• **WHAT YOU WILL DO**: Rewrite every line of the records below as a numbered list, leaving out blank lines and the pictures.

• **EXTRACTED ENTRIES**:
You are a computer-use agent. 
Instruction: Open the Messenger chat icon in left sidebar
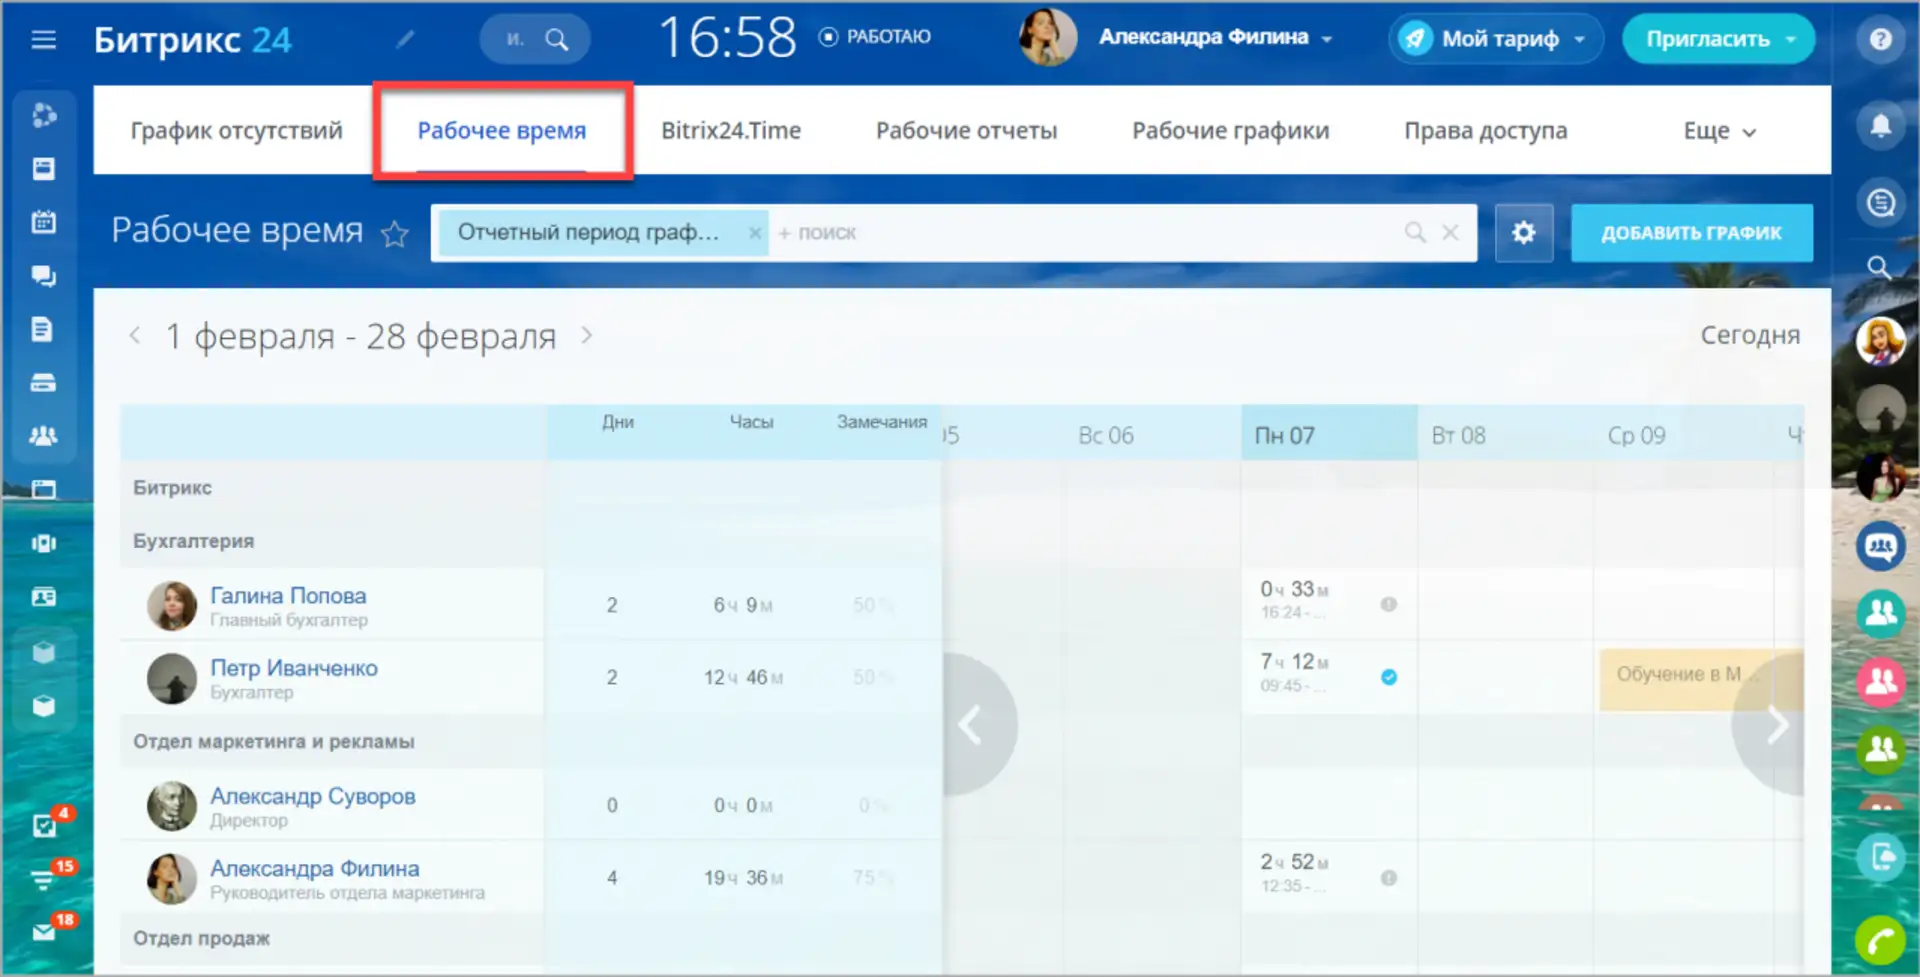point(44,276)
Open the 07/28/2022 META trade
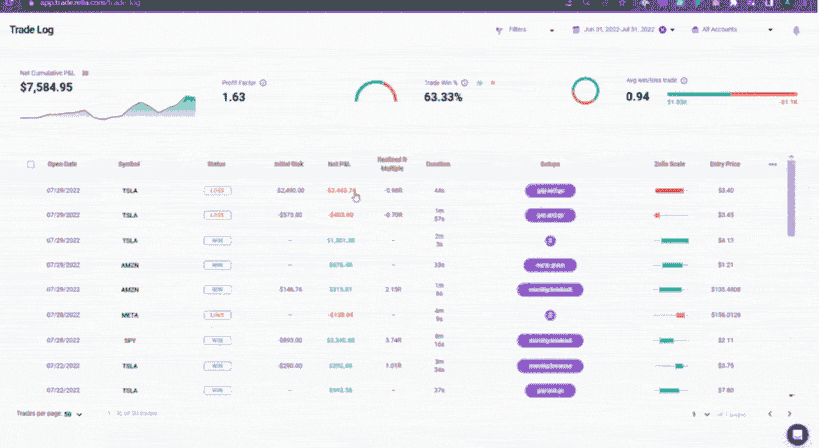819x448 pixels. [129, 314]
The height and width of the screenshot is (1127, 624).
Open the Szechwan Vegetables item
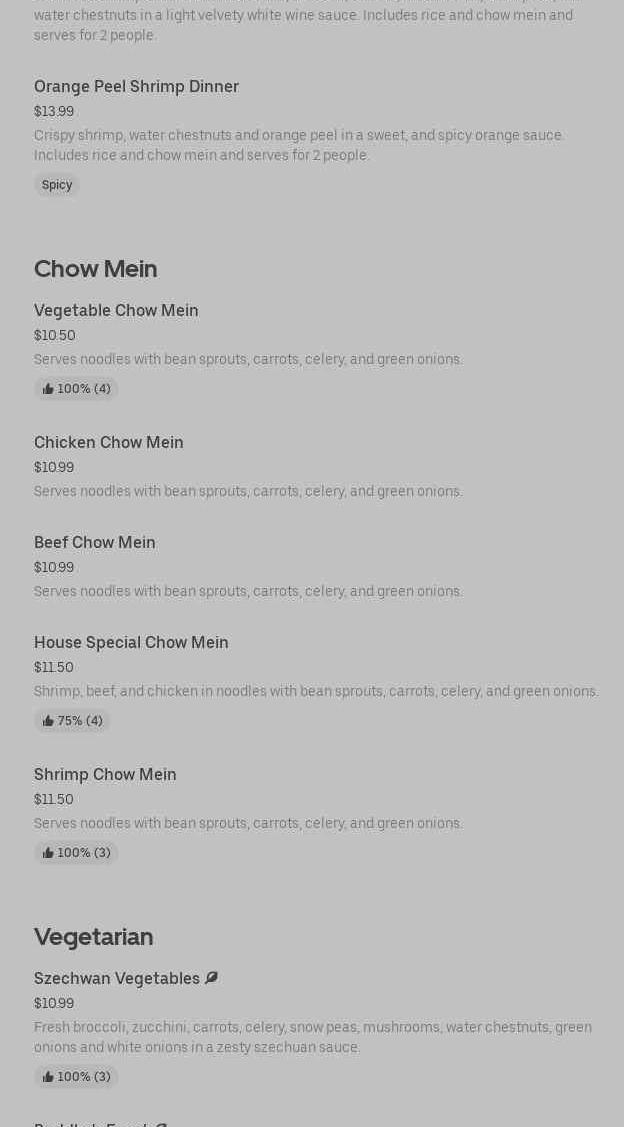(117, 979)
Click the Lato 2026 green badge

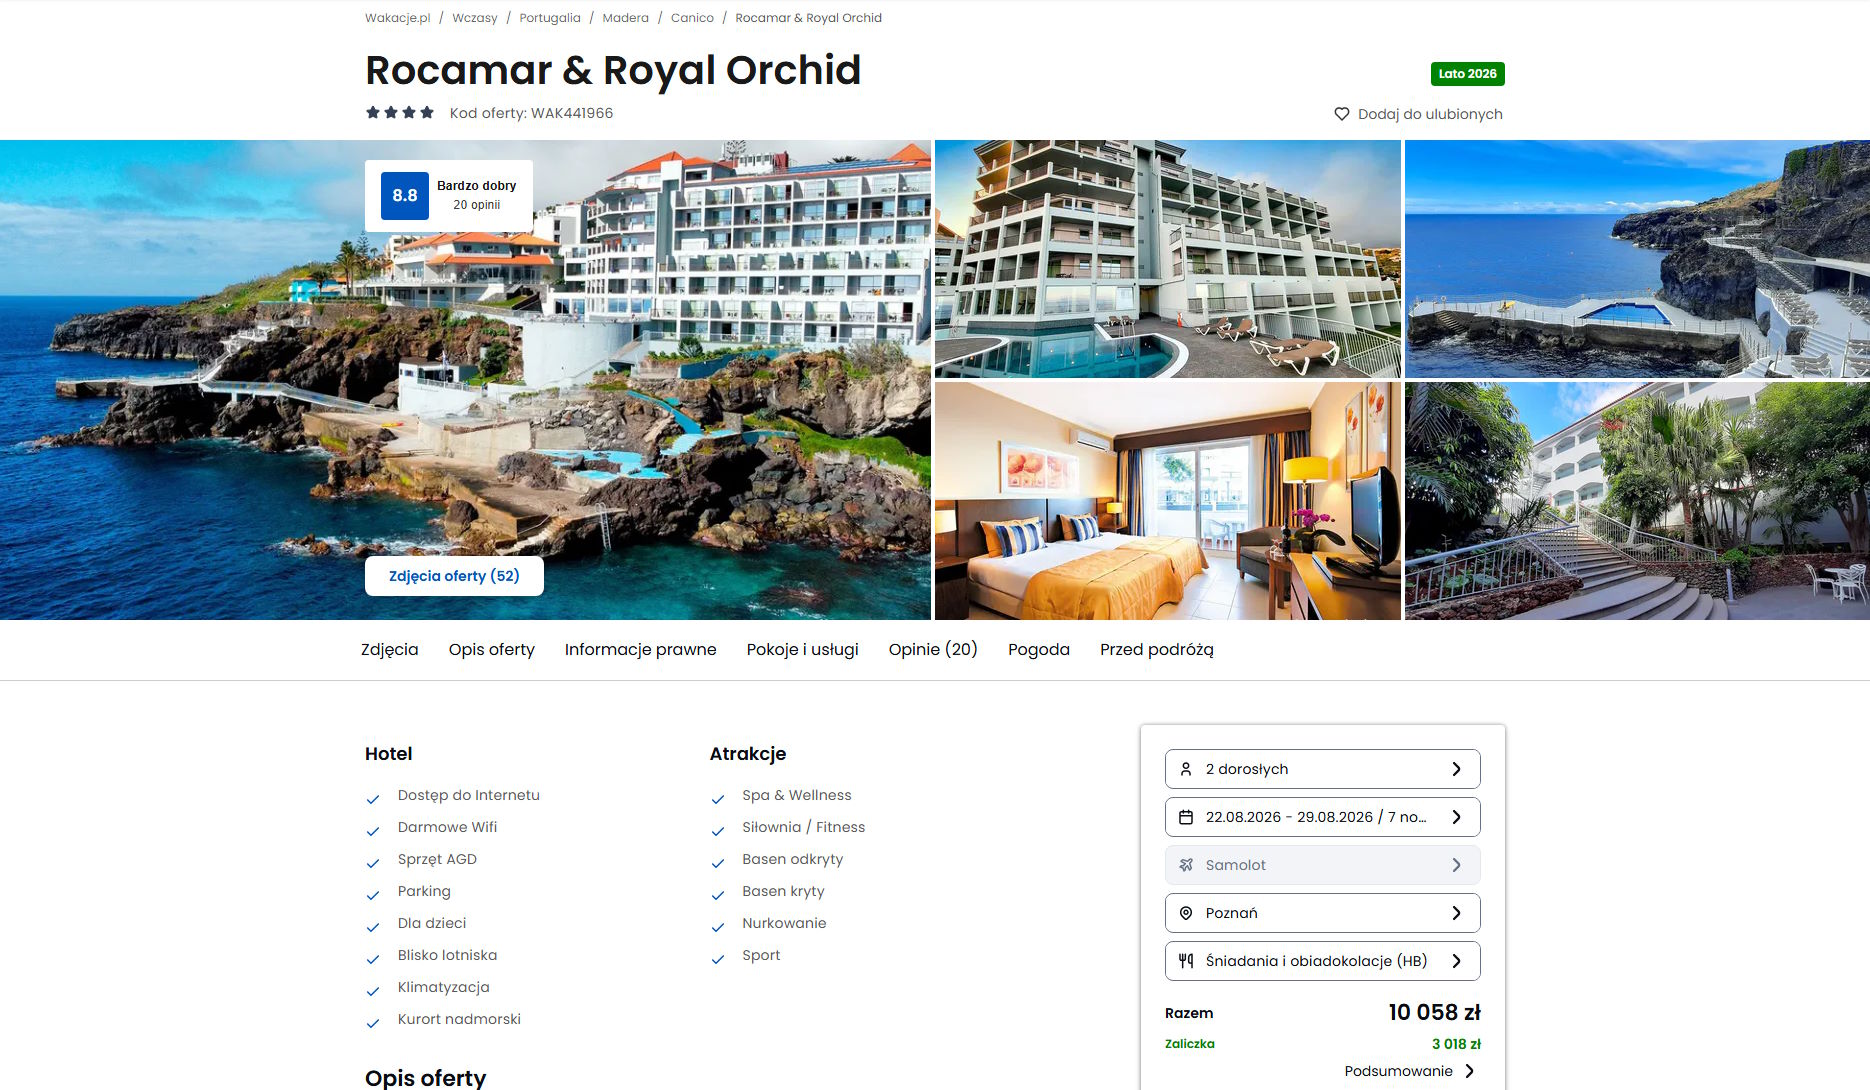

• **SOLUTION TO THE PROBLEM**:
1. You are a computer-use agent. 
2. Instruction: Open the Messenger chat icon in left sidebar
3. point(44,276)
4. Open the 07/28/2022 META trade
5. 819x448 pixels. [129, 314]
6. The height and width of the screenshot is (1127, 624).
7. Open the Szechwan Vegetables item
8. (117, 979)
9. Click the Lato 2026 green badge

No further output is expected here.